* [Data provided]:
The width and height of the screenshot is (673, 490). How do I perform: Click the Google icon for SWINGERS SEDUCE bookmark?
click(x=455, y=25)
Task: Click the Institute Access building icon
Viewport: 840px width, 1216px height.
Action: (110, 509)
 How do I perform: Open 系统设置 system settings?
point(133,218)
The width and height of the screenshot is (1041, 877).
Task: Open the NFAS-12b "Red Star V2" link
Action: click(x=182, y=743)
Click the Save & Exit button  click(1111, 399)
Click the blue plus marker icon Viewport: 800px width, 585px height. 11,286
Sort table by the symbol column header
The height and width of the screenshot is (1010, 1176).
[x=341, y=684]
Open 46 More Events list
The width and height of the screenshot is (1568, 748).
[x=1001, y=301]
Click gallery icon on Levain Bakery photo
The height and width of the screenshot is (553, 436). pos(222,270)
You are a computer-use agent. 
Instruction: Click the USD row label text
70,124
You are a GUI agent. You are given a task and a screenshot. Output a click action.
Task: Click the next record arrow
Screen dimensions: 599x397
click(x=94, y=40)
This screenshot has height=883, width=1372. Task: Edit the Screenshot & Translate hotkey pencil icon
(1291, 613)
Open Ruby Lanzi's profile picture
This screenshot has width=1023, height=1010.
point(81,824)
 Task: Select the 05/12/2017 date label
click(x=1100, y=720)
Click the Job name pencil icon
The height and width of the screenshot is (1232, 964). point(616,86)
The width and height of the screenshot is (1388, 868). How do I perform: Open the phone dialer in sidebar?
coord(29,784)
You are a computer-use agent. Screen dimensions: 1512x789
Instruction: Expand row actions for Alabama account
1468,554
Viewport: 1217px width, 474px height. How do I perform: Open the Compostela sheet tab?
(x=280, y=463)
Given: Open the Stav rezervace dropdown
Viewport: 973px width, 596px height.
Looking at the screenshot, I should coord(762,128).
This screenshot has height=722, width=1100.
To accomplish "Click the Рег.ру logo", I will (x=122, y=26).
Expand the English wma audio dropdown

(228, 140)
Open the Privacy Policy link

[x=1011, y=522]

* [Problem to solve]: Copy out every line from the data above that has "computer" in it.

* [Reply to the task]:
You are a computer-use agent. 
You are a computer-use agent. Screen dimensions: 1512x789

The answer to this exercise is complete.